From The Murderer Is A Fox, 1945: “It occurred to him as he ran that the housebreaker could not have been inside for very long. Some sound made by the grass-treading feet had half-jarred him out of sleep, perhaps as the prowler stole past the area just below the porch; in those few moments of semi-wakefulness, his eyes bewitched by sleep, Ellery had dreamed a dream of Jessica Fox. But it had been the solid prowler he had been stealing across the lawns, not the figment of his dream.”
From A Fine and Private Place, 1971: “Virginia Whyte Importuna went directly to her husband and took her place by his side. Ellery noticed with sharp interest that she did not grope for his hand, or brush against him, or allow any part of her body to come in contact with his.

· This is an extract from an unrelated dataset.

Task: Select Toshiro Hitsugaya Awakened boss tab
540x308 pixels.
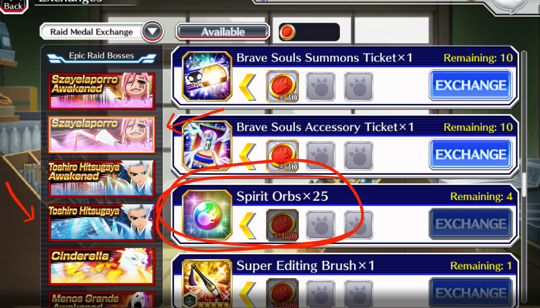Action: coord(102,178)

She simply stood near, erect and attentive, like a soldier summoned into the commanding officer’s presence, an invisible gulf between them. Apparently she did not want for herself, or feel the need to give him, a physical reassurance. Or was it something else?”
Was he an elitist snob? He would have been shocked to have been thought so. For him, English was as flexible, nuanced, and beautiful as the most accomplished of Eastern houris, and he wanted everyone to love her as much as he did. Knowing that, for most Queen fans, the novels’ plots are the main attraction, never stopped him from working hard to make each book’s writing sing, even — perhaps especially — the ghostwritten ones, which he went over line by line. Sometimes he failed; sometimes he succeeded. But he never stopped trying.
You wonderful people, assembled here, are the collective memory of Queen. Because of your devoted efforts, Ellery Queen’s Mystery Magazine still survives, and thrives, after more than half a century. Because of you, Ellery Queen novels are, little by little, beginning to return to print in the U.S.A. We thank you for helping to keep our father’s words alive into this new century.